Dataset items:

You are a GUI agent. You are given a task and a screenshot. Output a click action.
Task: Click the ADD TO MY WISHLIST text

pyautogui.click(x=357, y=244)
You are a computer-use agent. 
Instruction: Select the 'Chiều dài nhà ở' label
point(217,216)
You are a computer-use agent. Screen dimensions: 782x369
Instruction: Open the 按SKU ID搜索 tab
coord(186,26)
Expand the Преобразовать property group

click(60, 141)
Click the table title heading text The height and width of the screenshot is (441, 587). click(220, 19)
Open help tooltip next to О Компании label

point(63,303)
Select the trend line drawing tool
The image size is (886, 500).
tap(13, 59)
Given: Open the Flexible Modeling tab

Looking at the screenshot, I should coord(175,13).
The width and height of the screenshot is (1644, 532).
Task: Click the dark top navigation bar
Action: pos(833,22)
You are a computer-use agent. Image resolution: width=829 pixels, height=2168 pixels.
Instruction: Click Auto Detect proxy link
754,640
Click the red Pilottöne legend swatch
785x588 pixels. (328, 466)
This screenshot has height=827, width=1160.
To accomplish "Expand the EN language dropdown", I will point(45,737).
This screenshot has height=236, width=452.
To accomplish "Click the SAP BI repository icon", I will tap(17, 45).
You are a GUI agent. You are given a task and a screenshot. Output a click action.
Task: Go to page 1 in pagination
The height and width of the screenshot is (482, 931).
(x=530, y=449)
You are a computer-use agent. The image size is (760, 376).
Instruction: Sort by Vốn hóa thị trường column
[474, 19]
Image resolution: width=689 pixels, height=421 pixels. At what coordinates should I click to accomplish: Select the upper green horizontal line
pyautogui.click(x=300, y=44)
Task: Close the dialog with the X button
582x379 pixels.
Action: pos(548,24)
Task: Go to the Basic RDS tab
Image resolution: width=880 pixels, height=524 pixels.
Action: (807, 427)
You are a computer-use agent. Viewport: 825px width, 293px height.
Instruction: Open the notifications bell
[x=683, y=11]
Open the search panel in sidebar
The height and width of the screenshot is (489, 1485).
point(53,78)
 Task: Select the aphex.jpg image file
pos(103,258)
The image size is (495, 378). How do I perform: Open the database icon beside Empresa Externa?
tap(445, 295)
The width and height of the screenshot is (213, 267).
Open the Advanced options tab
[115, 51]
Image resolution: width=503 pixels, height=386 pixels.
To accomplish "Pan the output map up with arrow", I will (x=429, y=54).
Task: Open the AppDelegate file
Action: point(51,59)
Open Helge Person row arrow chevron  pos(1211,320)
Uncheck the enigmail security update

WHAT TO DO:
Repeat exactly the lines of the data from the first one through the line with "Task: Go to the Basic RDS tab", both of them included.

SOLUTION TO THIS EXERCISE:
You are a GUI agent. You are given a task and a screenshot. Output a click action.
Task: Click the ADD TO MY WISHLIST text

pyautogui.click(x=357, y=244)
You are a computer-use agent. 
Instruction: Select the 'Chiều dài nhà ở' label
point(217,216)
You are a computer-use agent. Screen dimensions: 782x369
Instruction: Open the 按SKU ID搜索 tab
coord(186,26)
Expand the Преобразовать property group

click(60, 141)
Click the table title heading text The height and width of the screenshot is (441, 587). click(220, 19)
Open help tooltip next to О Компании label

point(63,303)
Select the trend line drawing tool
The image size is (886, 500).
tap(13, 59)
Given: Open the Flexible Modeling tab

Looking at the screenshot, I should coord(175,13).
The width and height of the screenshot is (1644, 532).
Task: Click the dark top navigation bar
Action: pos(833,22)
You are a computer-use agent. Image resolution: width=829 pixels, height=2168 pixels.
Instruction: Click Auto Detect proxy link
754,640
Click the red Pilottöne legend swatch
785x588 pixels. (328, 466)
This screenshot has height=827, width=1160.
To accomplish "Expand the EN language dropdown", I will point(45,737).
This screenshot has height=236, width=452.
To accomplish "Click the SAP BI repository icon", I will tap(17, 45).
You are a GUI agent. You are given a task and a screenshot. Output a click action.
Task: Go to page 1 in pagination
The height and width of the screenshot is (482, 931).
(x=530, y=449)
You are a computer-use agent. The image size is (760, 376).
Instruction: Sort by Vốn hóa thị trường column
[474, 19]
Image resolution: width=689 pixels, height=421 pixels. At what coordinates should I click to accomplish: Select the upper green horizontal line
pyautogui.click(x=300, y=44)
Task: Close the dialog with the X button
582x379 pixels.
Action: pos(548,24)
Task: Go to the Basic RDS tab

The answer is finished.